Dogs have always been well known for their ability to identify and track scents. A new study suggests that extensive connections within the dog’s olfactory pathway are responsible for this. Further, the study posits that dogs can see with their noses, making this talent even more impressive.
Dogs can see with their noses, new study suggests
Whether you think of dogs as man’s best friend or expert trackers, one thing is certain: these animals are extraordinary. Dogs have many talents from being a person’s everyday companion to helping complete actual jobs. Now, though, a new study suggests that dogs can see with their noses, further expanding one of their most renowned talents.
A dog’s nose is an impressive toolset, whether you’re talking about canine officers that track down drugs or bomb squad canines that help sniff out dangerous explosives. The researchers published their study in the Journal of Neuroscience earlier this month. The study revealed that a dog’s vision and sense of smell connect in the dog’s brain.
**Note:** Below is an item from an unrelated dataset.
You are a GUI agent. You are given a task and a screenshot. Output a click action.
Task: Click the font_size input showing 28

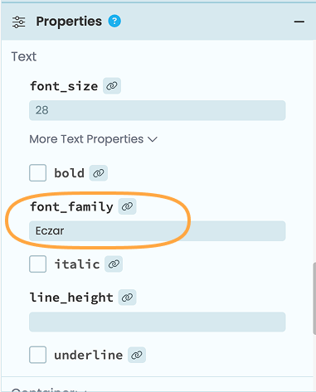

This connection has yet to be discovered in any other animal. As such, scientists believe that when dogs smell, they can see using their noses. Of course, we aren’t sure exactly what this looks like inside the dog’s brain. Do the smells translate to images or does the dog recognize them in some other way? We’re unsure, but the revelation is intriguing.
Connecting eyes and nose
To find the connections, veterinary neurologist Philippa Johnson and professor at Cornell University’s College of Veterinary Medicine, along with her team, studied the MRI scans of 23 dogs. These MRIs showed neurological connections between the dog’s occipital lobe and olfactory bulb. This, they believe, is what allows dogs to see with their noses.
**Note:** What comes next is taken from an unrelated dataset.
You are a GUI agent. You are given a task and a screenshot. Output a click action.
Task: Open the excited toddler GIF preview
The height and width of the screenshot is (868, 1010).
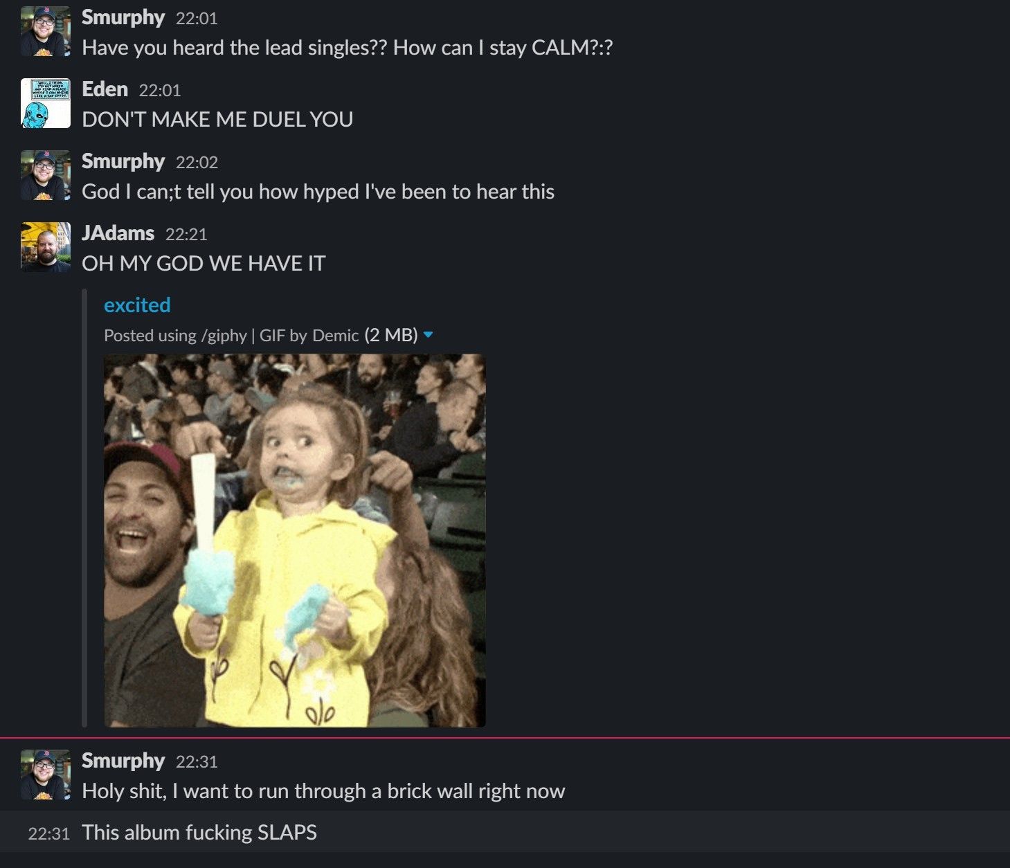point(295,541)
The occipital lobe is where the brain processes vision. On the other hand, the olfactory bulb allows the brain to process smells. The dog’s brain can easily pass information between the two, thanks to the connection. This could allow it to process the smells using images, similar to how the brain processes vision.
But, if dogs can see with their noses, does that mean other animals can too? Well, as I stated above, this is the first time we’ve seen these connections in any animal. Whether it will be found in others is unclear. For now, though, it will be interesting to see what additional research reveals about this extraordinary design.